In Scotland, where I live, a lot of this work has been focused and shaped around communities – communities of place, communities of practice, communities of interest, and communities of faith – including, of course, the Muslim community.  

But how much of this work is real? Are the powers that be – the Scottish Government, environmental organisations, and other third sector initiatives – committed to a real change in practice? Has the Muslim community properly integrated and internalised this discourse? Has there been a lasting change in people’s daily lives? Has there been any inkling of an Islamic environmentalist pedagogy? Or has this just been a case of pandering on one side and a funding opportunity on the other?

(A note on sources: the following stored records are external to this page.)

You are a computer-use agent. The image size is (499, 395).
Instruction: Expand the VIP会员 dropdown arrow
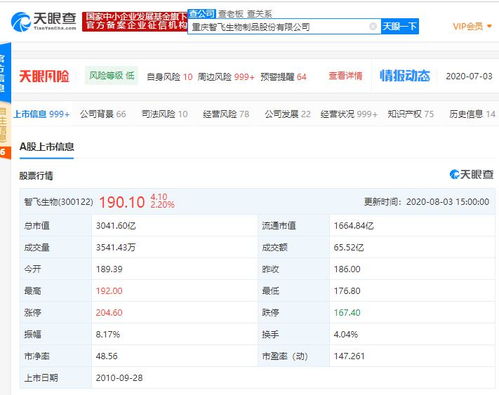coord(489,26)
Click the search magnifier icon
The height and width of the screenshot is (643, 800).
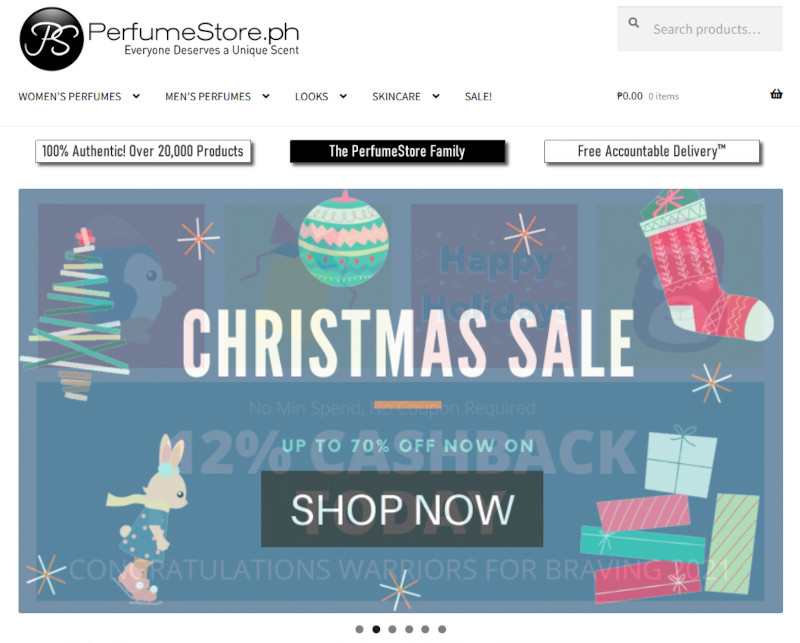point(634,22)
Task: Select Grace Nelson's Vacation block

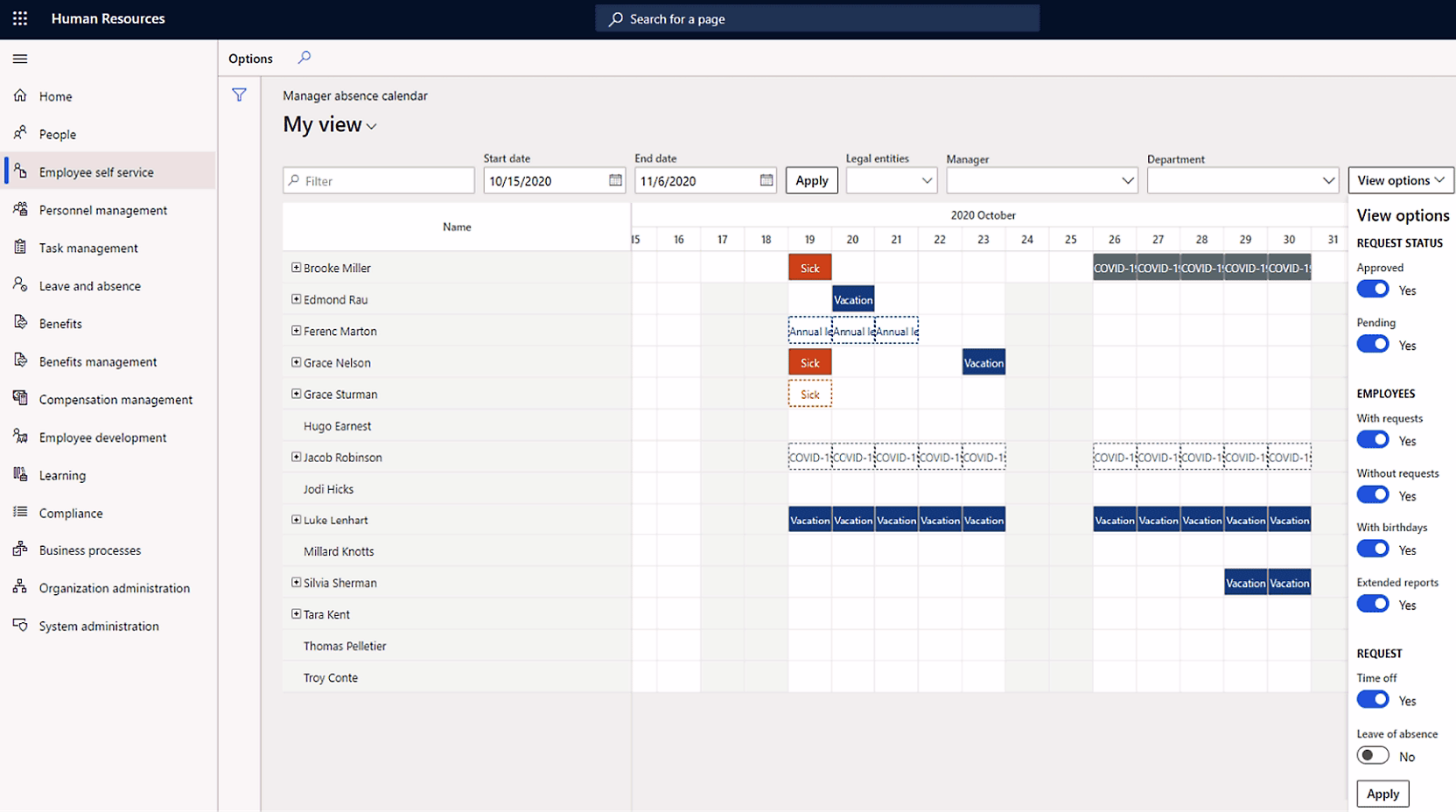Action: (984, 363)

Let me being with my own estrangement and alienation from spaces dedicated to environmentalism and sustainability when I first moved to Scotland. 

I grew up in Islamabad, Pakistan. My parents were academics and public servants, my education was private and western-liberal, and my family background is Punjabi and Sunni – it has taken me some time to unpick my own majoritarian privilege. Growing up, there was always a sense of stewardship towards the environment and towards people less fortunate. It was never something I was explicitly taught, but it speaks volumes about my parents that I can’t perceive being any different way. Moving to Scotland then, moving to an ‘elite’ university in a tiny town on the picturesque east coast, was jarring for many reasons. But mostly, it was jarring because – suddenly an ethnic minority – I had lost this sense of ownership and stewardship. It wasn’t that I found myself in predominantly white spaces, be it community gardens, skill shares, workshops, and so on. It was my perceived role in these spaces – I was the person that needed to be looked after and catered to, a ‘service user’ and not someone with skills and capabilities of my own. It has taken me many years to regain the sense of ownership, and in some ways this essay is a chronicle of that journey.